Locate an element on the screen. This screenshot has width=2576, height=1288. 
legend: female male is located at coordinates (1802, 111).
---
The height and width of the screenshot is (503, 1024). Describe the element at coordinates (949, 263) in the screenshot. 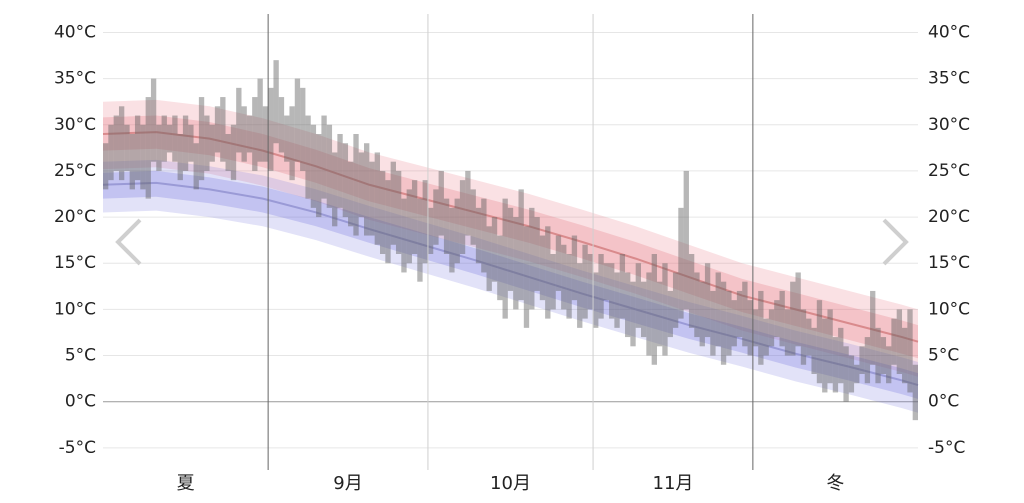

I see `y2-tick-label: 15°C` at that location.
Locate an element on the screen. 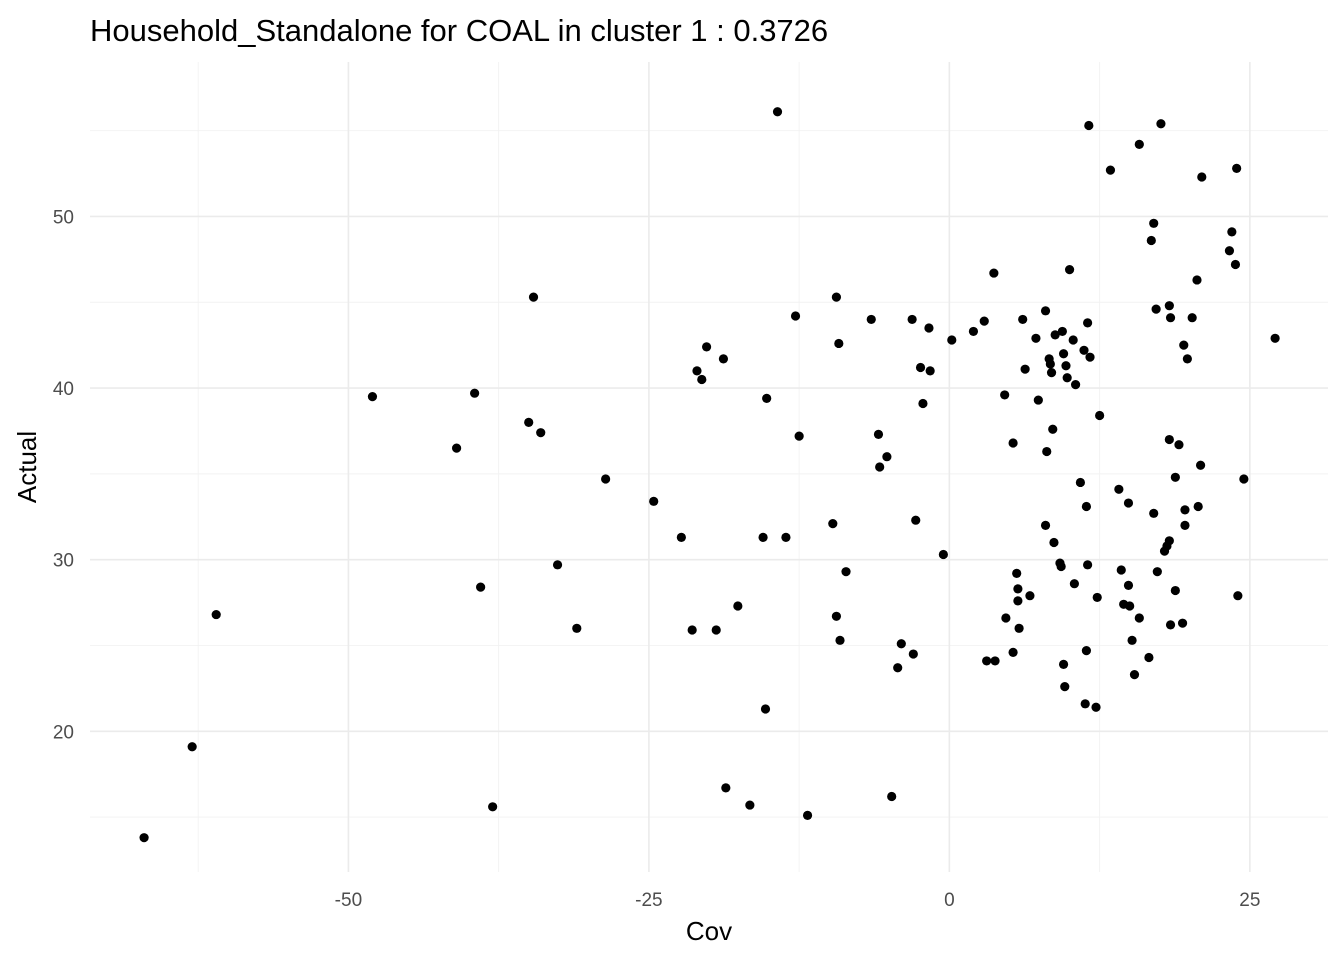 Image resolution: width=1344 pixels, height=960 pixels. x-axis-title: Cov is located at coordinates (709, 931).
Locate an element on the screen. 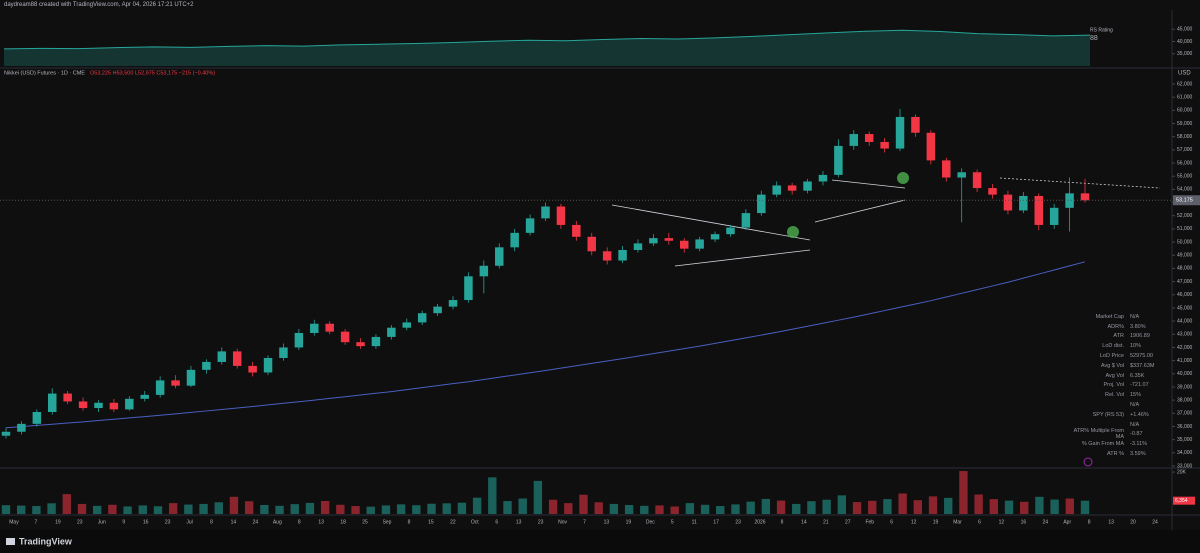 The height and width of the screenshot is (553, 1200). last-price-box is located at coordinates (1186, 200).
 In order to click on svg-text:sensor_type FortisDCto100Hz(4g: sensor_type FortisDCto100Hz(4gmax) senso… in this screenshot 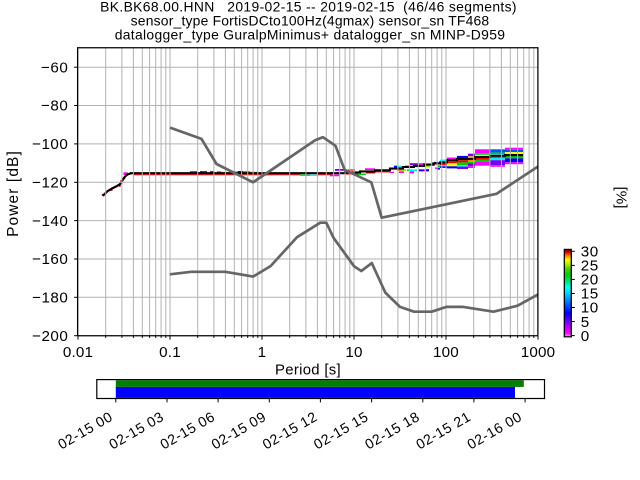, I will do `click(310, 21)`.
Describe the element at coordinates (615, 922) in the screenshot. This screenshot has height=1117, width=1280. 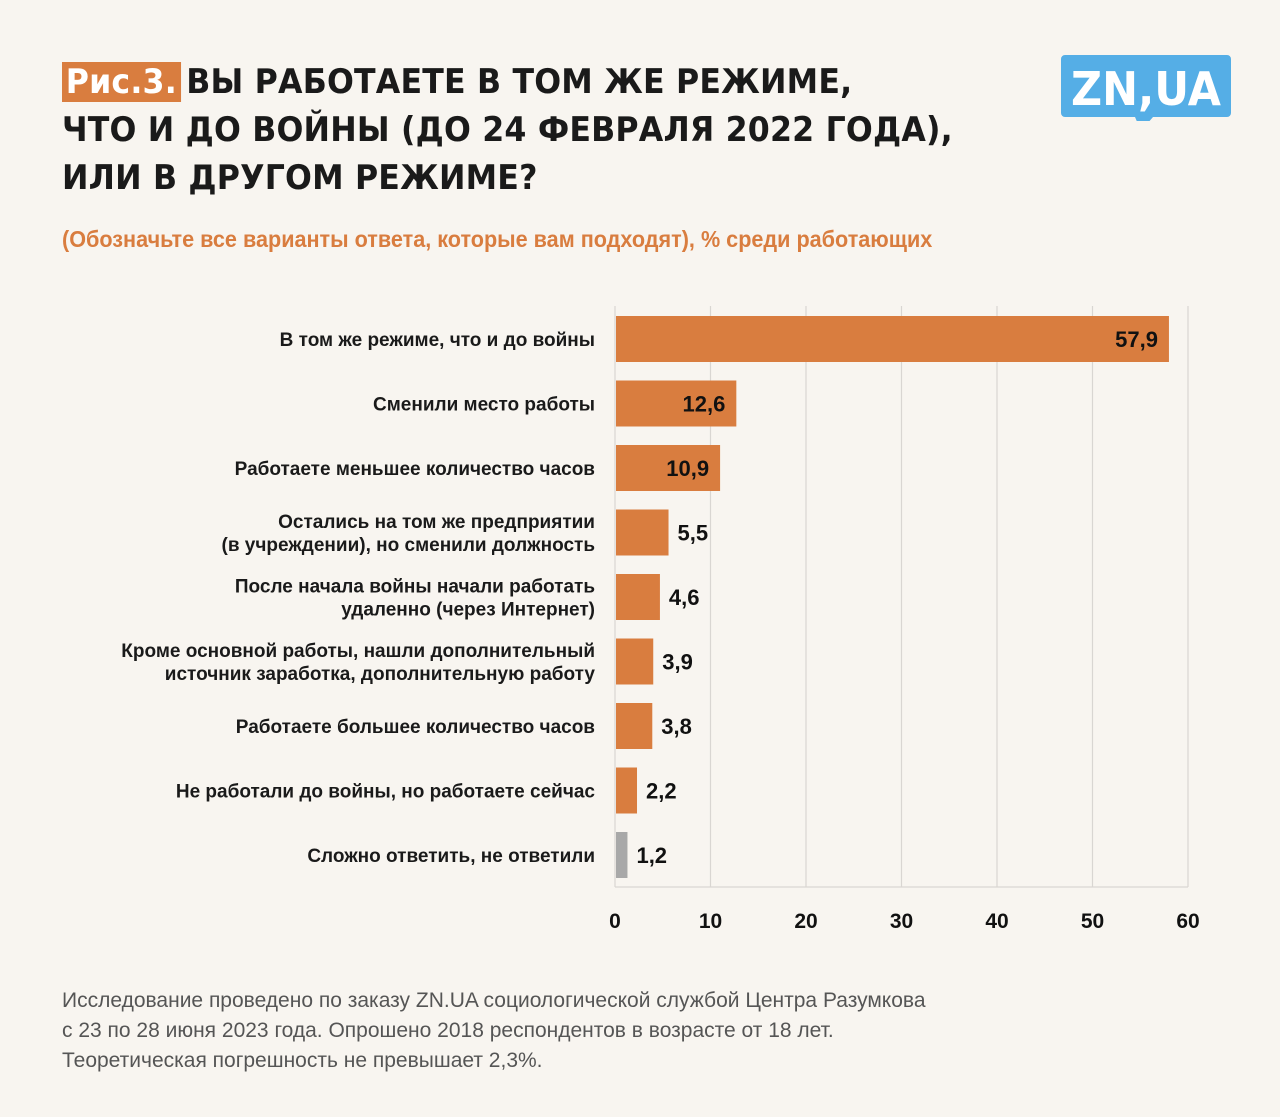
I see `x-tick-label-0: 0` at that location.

TASK STATEMENT: Extract verbatim the portion of the records that begins with the line containing "Locate an element on the screen. This" and ends with the line containing "legend: female male", including both of those lines.

RESPONSE FOR THIS EXERCISE:
Locate an element on the screen. This screenshot has width=2576, height=1288. 
legend: female male is located at coordinates (1802, 111).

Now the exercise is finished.